When not working with his writing partners Aleister and Emaly, Jonathan Romano is usually sleeping above his hundreds of poems tucked away in a thrift-store briefcase under his bed. He has authored two chapbooks: _bone-dial=wind haikus_ and _Monongahela Sketchings_. He resides in Monongahela, PA.



One of my exes,
the preacher’s daughter
with parents from Africa,
stroked my face one
afternoon tellin’ me:
You’re not like other boys
You’re not hard or soft
You’re something in between.
And I further agreed

recognizing that side of me
that only emerges out on the court.
Cuz 89 was the year of the Snake
and the Good Lord
painted my teeth with lye.
Don’t I love

settin’ a screen
on a motherfucker.
Feeling the impact,
the soft skid and squeak
of my heels holding ground.
Watching them fall,
staring down with my look like
“Shoulda known yo”

Don’t I love
throwin’ the bow.
Bowen got rings, you know.
Justa little “tap tap”
after the pump-fake,
shakin’ hands with the third rib.
They holler, I’m Magic
I’m Kiddin’ around.
Grin, hustle, make some

Don’t I love
castin’ tha scoooowl,
Brr no handshake no good game
No goin’ nice, never got me nowhere
but home.
Then I head home,
shut out the clicks and the “pffts”
and, 100 paces ‘cross the park
I realize I forgot my basketball.

For sake of face I can’t go back
I’ve lost about 4 basketballs
this way.

Remy Antonio Albillar is a poet and essayist from the Southwest. He is a Tejano and a Sonoran dawg. He is currently lives in Boston, pursuing his MFA in Creative Non-Fiction from Emerson College. Charles Barkley is his favorite role model. You can hit him up at on IG: @remyondemand

The Laugh and Smile of Blue Paint

Humor Demands Distance
by Gabriel Ricard

Comedy requires common sense hang.
Wit means painting all the soup cans blue.

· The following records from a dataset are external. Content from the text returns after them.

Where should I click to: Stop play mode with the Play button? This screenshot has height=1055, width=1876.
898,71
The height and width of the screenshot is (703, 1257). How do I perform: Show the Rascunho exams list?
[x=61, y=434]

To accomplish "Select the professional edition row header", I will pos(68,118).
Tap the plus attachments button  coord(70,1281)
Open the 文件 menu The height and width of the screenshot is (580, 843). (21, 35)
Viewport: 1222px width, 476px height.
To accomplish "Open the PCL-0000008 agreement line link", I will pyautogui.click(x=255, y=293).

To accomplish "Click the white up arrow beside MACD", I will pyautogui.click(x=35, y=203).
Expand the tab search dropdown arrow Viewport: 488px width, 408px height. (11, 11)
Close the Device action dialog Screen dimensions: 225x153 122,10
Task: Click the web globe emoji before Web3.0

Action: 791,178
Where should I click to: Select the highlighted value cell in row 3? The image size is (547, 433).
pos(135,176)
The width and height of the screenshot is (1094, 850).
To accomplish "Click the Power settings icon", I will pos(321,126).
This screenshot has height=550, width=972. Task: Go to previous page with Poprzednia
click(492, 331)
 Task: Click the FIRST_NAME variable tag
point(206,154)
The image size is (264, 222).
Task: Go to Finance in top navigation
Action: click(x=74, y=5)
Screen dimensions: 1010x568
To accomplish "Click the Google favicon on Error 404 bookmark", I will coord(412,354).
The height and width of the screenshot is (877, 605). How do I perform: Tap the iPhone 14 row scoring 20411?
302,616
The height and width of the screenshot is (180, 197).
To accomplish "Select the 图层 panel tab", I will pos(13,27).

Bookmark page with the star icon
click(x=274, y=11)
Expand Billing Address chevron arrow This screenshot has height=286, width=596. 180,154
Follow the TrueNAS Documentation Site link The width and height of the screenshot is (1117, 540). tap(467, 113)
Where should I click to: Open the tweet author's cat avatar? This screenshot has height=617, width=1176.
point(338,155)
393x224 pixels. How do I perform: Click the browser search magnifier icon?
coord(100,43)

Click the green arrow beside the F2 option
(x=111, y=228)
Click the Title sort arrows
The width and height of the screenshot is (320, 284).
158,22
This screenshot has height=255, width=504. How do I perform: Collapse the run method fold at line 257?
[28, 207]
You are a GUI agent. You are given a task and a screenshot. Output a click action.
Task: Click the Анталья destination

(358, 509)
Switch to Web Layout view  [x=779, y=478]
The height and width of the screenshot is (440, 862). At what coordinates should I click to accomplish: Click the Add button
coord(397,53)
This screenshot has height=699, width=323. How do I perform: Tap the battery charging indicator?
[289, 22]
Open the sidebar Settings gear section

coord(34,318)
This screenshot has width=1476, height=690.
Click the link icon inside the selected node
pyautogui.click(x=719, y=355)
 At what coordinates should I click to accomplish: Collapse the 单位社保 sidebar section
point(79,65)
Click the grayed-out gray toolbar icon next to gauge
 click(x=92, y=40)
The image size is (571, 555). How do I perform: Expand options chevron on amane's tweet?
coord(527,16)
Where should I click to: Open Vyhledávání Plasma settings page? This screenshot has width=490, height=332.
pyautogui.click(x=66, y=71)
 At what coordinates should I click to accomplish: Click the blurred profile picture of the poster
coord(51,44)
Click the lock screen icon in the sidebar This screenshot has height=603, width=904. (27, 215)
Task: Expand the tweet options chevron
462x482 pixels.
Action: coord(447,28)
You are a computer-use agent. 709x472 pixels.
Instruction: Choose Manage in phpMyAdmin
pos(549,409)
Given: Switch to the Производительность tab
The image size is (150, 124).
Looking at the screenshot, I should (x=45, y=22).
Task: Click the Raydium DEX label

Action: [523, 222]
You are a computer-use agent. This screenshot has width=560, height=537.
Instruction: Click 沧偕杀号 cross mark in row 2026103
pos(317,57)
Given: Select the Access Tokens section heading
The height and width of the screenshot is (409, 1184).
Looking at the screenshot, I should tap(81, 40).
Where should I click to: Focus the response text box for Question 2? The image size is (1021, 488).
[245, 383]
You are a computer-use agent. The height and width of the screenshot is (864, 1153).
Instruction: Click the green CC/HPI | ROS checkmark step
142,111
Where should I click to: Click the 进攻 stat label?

She’s a rebel, rebel, (yeah, yeah),
and everyone is too uncomfortable
to disagree with her.

Her childhood took up seventy-nine separate acts.
Twenty-hour ballerina classes spent trying not to get pregnant.

She doesn’t write about it,
or about running Manhattan for ten full minutes,
so people tend to hear about her circumstances naturally.

Hearing tragic stories by accident! Jesus! The horror!
Fuck yourself blind! Write a letter with a fistful of paint!

She wears her hair like Mabel Normand,
and only puts on a coat when she’s half-sick to complete death
of keeping things to herself.

Wake up. Beg down. Buy some good weed
from the grief-stricken serial killer at the 7-11.5.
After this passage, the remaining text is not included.